Please do not offer me an epidural or other pain medications.
Even though I knew my resolve for a natural birth was strong, I had read enough about transition to know the allure of numbing drugs would be strongest during the phase immediately prior to pushing and I didn't even want that card on the table at the most difficult stage of labor.
I am happy to have 20 minutes of electronic fetal monitoring upon checking in. After that, I prefer only 15 minutes of monitoring per hour.
Electronic fetal monitoring is the strap placed across your belly checking baby's heart rate and your contractions. Research consistently shows constant fetal montitoring does not improve birth outcomes and being strapped to the bed is the last thing you want during a natural labor.
After the initial cervical check, I would like my cervix checked only upon my request.
If you are in labor, you are in labor and the baby is coming. Knowing your dilation, effacement and station tell you nothing about when your baby will be born. You might have a short early labor and a long active labor or vice versa. Emotional signposts are much more effective at letting you know your stage of labor.
I decline all IV fluids. I will stay hydrated and energized by drinking and eating at my own discretion.
Although they do not address possible risks os IV fluids, even ACOG (which has no concept of 'normal' birth) states women should be allowed to drink clear fluids at their own free will. Of course, the same release states that a laboring woman wouldn't want to eat. But, if a woman does want to eat, she should absolutely be allowed food. Labor is like a marathon, taking every bit of your physical and mental energy. Would you restrict foods to a runner simply because of the tiniest remotest possibity she might need general anesthesia for an emergency surgery? I think not.
I would like my bag of waters to remain intact.

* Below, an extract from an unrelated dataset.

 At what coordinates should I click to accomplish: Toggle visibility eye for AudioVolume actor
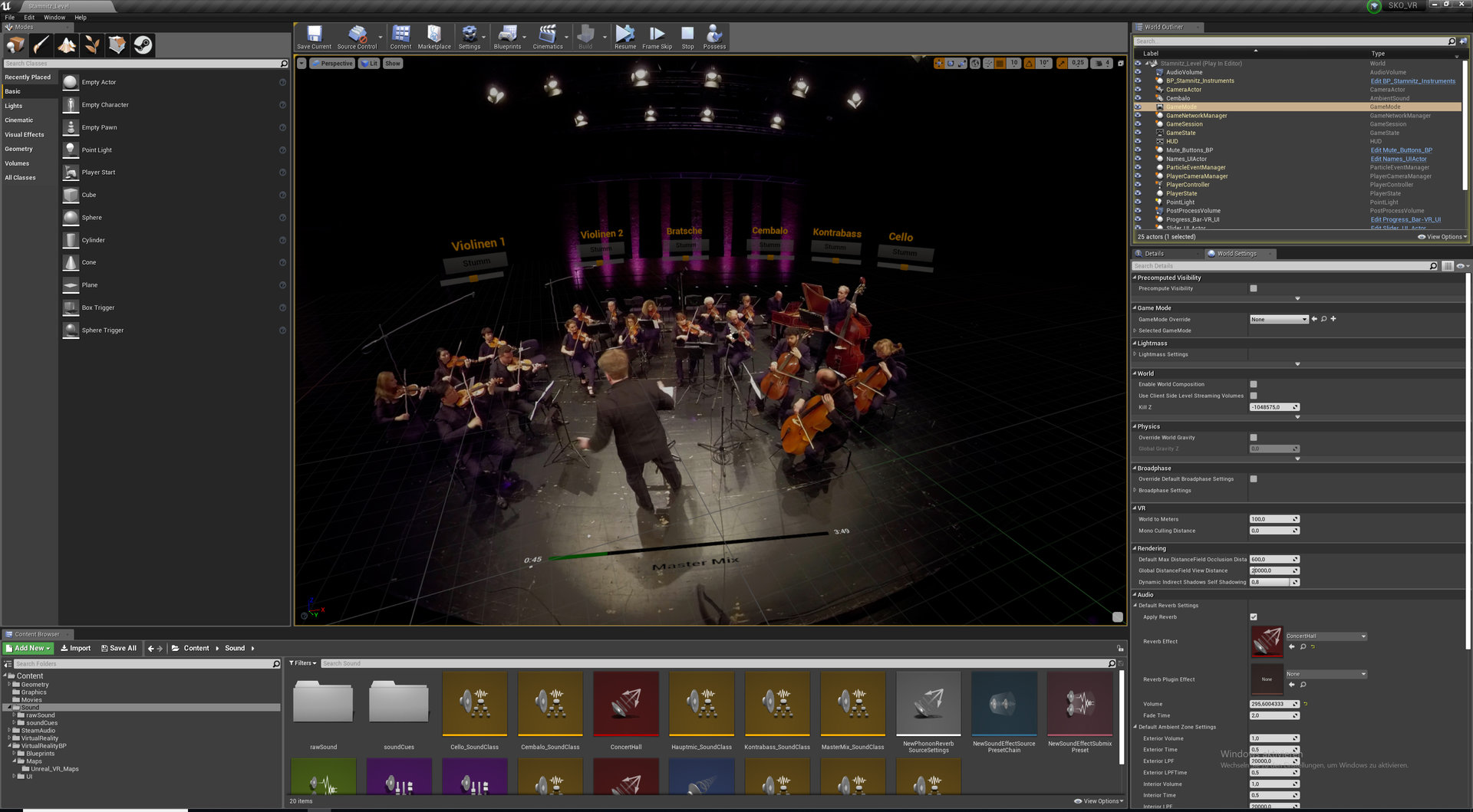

My baby is in a bag of water for a good reason. I prefer not to mess with a good thing to possibly shorten labor by a few hours. Amniotomy is not medically necessary. Fact.

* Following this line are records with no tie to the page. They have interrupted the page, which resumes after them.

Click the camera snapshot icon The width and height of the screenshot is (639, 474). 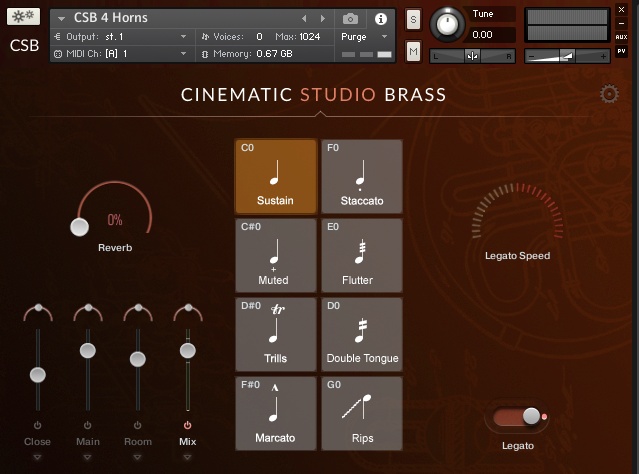(x=351, y=19)
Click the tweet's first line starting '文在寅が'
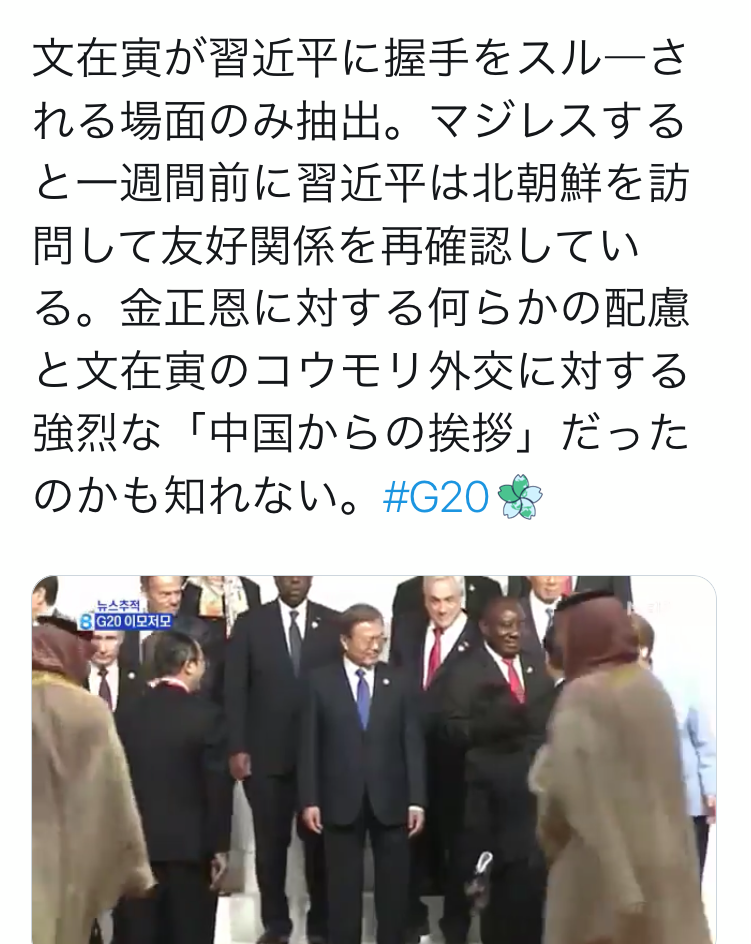 click(x=360, y=60)
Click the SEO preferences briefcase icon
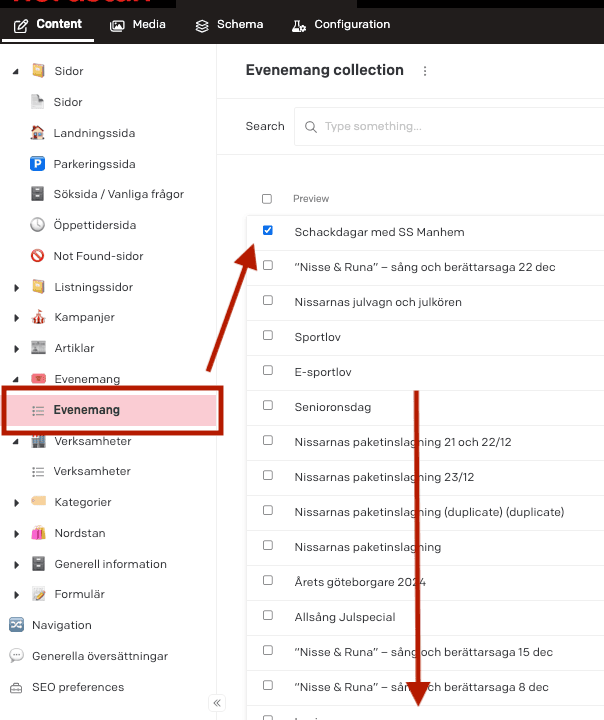The height and width of the screenshot is (720, 604). [x=16, y=687]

Freedom of movement will be important during labor and delivery. I will not be limited to the lithotomy position as I push.
During labor, movement is important in order to cope with labor pains, to aid gravity in moving baby down into the birth canal and to help baby get in the optimal position for birth. The lithotomy position during the pushing phase only serves to give the birth attendant a good view of what is happening below. Pushing flat on your back is not a good idea for a number of reasons, such as it narrows a woman's hips and compresses major blood vessels limiting blood flow to your hardworking baby. Squatting, kneeling, or hands and knees are much more comfortable and physiologically appropriate for delivering a baby.
I intend to use "mother directed pushing".
If you are not numb from an epidural there is no need to be told when to push. Your body will let you know when the time is right.
I prefer to tear naturally rather than receive an episiotomy.
Think about this way: either a doctor can cut you to the point he thinks is necessary or you can allow your perineum to tear to the point which is necessary for your body and your baby. Also, research shows that episiotomy can do lasting damage unlike a spontaneous tear. Of course, not tearing at all is the best case scenario and there are plenty of things your provider can do to prevent perineal damage during delivery.
I intend to breastfeed and use kangaroo care immediately after birth.
Why would I want my baby swaddled and placed in a warmer immediately after delivery when my bare chest is warm and cozy and just right for initiating the very important first breastfeeding session.
Baby's cord is not to be cut until it is finished pulsing.
Baby receives oxygen and blood from the placenta via the umbilical cord until the cord is white and no longer pulsing. There is no need to clamp and cut the cord until my baby gets every bit of blood and placental goodness that belongs to her.